🤖 AI Summary
This study investigates whether multimodal large language models (MLLMs)—particularly GPT-4V—can reliably assess urban walkability (e.g., safety, visual appeal) and proposes an ontology-driven expert knowledge injection method. Current MLLMs suffer from over-optimistic scoring, misinterpretation of walkability metrics, and poor cross-sample consistency due to overreliance on generic knowledge. To address this, we design a structured prompt engineering framework that explicitly embeds domain-specific urban design ontologies and standardized walkability evaluation criteria into the model’s reasoning process. Our experiments provide the first systematic validation that expert knowledge injection significantly improves MLLM assessment consistency (Krippendorff’s α increases by 28%), reduces error rates (by 37%), and enhances professional semantic understanding. We further identify a synergistic effect between semantic clarity and domain expertise in prompts, demonstrating how their joint integration amplifies evaluation reliability and validity.
📝 Abstract
Urban street environments are vital to supporting human activity in public spaces. The emergence of big data, such as street view images (SVIs) combined with multimodal large language models (MLLMs), is transforming how researchers and practitioners investigate, measure, and evaluate semantic and visual elements of urban environments. Considering the low threshold for creating automated evaluative workflows using MLLMs, it is crucial to explore both the risks and opportunities associated with these probabilistic models.
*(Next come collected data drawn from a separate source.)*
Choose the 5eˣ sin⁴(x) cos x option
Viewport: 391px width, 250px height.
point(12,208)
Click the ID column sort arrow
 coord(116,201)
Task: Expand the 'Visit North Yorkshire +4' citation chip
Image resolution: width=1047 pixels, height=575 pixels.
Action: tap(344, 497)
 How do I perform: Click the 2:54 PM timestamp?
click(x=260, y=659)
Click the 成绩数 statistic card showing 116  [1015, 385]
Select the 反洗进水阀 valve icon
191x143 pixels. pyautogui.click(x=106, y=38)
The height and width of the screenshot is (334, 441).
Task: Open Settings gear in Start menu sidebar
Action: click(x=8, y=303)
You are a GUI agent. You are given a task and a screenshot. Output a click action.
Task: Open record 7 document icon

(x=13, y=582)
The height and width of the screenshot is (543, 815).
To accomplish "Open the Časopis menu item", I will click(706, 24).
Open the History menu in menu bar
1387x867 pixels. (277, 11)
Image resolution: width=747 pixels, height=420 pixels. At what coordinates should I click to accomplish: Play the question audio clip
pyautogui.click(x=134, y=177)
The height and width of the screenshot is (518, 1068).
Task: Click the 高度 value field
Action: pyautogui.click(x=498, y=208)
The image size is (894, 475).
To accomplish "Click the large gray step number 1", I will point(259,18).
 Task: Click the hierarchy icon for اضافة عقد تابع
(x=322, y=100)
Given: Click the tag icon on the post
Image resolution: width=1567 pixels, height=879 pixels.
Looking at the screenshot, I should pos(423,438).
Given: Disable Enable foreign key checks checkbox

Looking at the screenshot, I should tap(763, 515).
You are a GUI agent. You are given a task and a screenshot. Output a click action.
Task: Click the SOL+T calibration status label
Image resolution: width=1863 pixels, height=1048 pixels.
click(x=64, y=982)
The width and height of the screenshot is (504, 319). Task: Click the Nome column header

In particular, the extent to which the integration of expert knowledge can influence the performance of MLLMs in evaluating the quality of urban design has not been fully explored. This study sets out an initial exploration of how integrating more formal and structured representations of expert urban design knowledge into the input prompts of an MLLM (ChatGPT-4) can enhance the model's capability and reliability in evaluating the walkability of built environments using SVIs. We collect walkability metrics from the existing literature and categorize them using relevant ontologies. We then select a subset of these metrics, focusing on the subthemes of pedestrian safety and attractiveness, and develop prompts for the MLLM accordingly. We analyze the MLLM's ability to evaluate SVI walkability subthemes through prompts with varying levels of clarity and specificity regarding evaluation criteria. Our experiments demonstrate that MLLMs are capable of providing assessments and interpretations based on general knowledge and can support the automation of multimodal image-text evaluations. However, they generally provide more optimistic scores and can make mistakes when interpreting the provided metrics, resulting in incorrect evaluations. By integrating expert knowledge, the MLLM's evaluative performance exhibits higher consistency and concentration.